My question is two-fold:

  1. Can I append to an entry in IndexedDB (either a string or an array) without reading the whole thing into memory first? Right now, this:

    task.dbInputWriteQueue.push(output);
    var transaction = db.transaction("files", "readwrite");
    var objectStore = transaction.objectStore("files");
    var request = objectStore.get(file.id);
    request.onsuccess = function()
    {
        request.results += nextPartOfOutput
        objectStore.put(request.results);
    };
    

    is causing crashes after the output starts to get big. I could just write a bunch of small entries into the database, but then I'd have to read them all in to memory later anyway to concatenate them. See part 2 of my question...

  2. Can I make a data object URL to reference a value in IndexedDB without loading that value into memory? For small strings I can do:

    var url = window.URL.createObjectURL(new Blob([myString]), {type: 'text/plain'});
    

    But for large strings this doesn't jive too well. In fact, it crashes before the string is loaded. It seems that big reads using get() from IndexedDB cause Chrome, at least, to crash (even the developer tools crash).

Would it be faster if I was using Blobs instead of strings? Is that conversion cheap?

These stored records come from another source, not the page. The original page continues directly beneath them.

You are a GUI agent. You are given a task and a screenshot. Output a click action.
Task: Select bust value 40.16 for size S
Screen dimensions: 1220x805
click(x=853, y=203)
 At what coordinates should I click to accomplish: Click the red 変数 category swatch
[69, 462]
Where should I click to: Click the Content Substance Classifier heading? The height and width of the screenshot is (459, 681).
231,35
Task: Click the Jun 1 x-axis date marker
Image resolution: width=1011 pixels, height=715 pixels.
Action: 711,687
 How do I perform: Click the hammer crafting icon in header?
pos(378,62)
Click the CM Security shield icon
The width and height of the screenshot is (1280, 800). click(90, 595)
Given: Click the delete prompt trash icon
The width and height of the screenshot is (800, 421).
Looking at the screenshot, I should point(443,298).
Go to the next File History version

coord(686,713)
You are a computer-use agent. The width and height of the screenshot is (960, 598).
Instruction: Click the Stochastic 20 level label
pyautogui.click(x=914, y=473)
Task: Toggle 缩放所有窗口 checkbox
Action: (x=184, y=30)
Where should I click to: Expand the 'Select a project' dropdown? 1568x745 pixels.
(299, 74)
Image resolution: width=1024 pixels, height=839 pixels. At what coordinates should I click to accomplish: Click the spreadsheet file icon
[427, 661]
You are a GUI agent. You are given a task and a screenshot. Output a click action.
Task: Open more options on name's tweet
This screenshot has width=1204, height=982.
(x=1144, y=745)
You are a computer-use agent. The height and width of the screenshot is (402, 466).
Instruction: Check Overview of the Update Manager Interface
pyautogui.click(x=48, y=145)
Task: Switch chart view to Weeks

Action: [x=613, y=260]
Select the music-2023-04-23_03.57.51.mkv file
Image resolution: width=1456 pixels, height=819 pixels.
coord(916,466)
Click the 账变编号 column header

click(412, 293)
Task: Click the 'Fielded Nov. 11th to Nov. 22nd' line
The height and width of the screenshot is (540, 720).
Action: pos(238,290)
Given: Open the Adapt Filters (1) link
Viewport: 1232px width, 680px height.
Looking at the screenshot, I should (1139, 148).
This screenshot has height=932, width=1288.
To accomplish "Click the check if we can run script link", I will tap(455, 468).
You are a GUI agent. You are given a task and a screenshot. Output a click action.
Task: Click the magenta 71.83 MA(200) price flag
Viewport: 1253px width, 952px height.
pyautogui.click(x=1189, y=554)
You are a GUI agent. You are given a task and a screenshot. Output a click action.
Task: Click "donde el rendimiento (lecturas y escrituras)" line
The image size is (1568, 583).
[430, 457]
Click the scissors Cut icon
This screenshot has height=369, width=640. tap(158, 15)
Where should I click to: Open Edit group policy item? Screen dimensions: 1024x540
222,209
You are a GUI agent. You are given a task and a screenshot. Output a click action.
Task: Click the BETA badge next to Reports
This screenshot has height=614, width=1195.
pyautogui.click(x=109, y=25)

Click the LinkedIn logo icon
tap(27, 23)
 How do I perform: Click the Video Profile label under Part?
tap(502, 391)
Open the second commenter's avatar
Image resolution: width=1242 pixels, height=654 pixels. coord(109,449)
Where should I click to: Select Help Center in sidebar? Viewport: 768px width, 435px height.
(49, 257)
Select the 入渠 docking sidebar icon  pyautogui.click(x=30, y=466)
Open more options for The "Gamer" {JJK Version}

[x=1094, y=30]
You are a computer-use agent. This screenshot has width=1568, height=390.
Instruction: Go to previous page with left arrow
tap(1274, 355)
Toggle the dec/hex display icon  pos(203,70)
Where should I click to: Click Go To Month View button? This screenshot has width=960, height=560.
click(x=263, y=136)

Basically I need a way, with JavaScript, to write a really big file to disk without loading the whole thing into memory at any one point. I know that you can give createObjectURL a File, but that doesn't work in my case since I'm generating a new file from one the user provides.

2

There are 2 answers

3
Don Rhummy On

Storing a Blob will use a lot less space and resources as there is no longer a need for conversion to base64. You can even store "text/plain" objects as blobs:

var blob = new Blob(['blob object'], {type: 'text/plain'});
var store = db.transaction(['entries'], 'readwrite').objectStore('entries');

// Store the object  
var req = store.put(blob, 'blob');
req.onerror = function(e) {
    console.log(e);
};
req.onsuccess = function(event) {
    console.log('Successfully stored a blob as Blob.');
};

You can see more info here: https://hacks.mozilla.org/2012/02/storing-images-and-files-in-indexeddb/

Chrome has supported this only since summer of 2014: http://updates.html5rocks.com/2014/07/Blob-support-for-IndexedDB-landed-on-Chrome-Dev so you cannot use this on older versions of Chrome.

1
Deni Spasovski On

I just reopened the Chrome bug which I submitted 2 years ago and created another bug for the FF team, related to the browser crash when creating a large blob. Generating large files shouldn't be a issue for the browsers.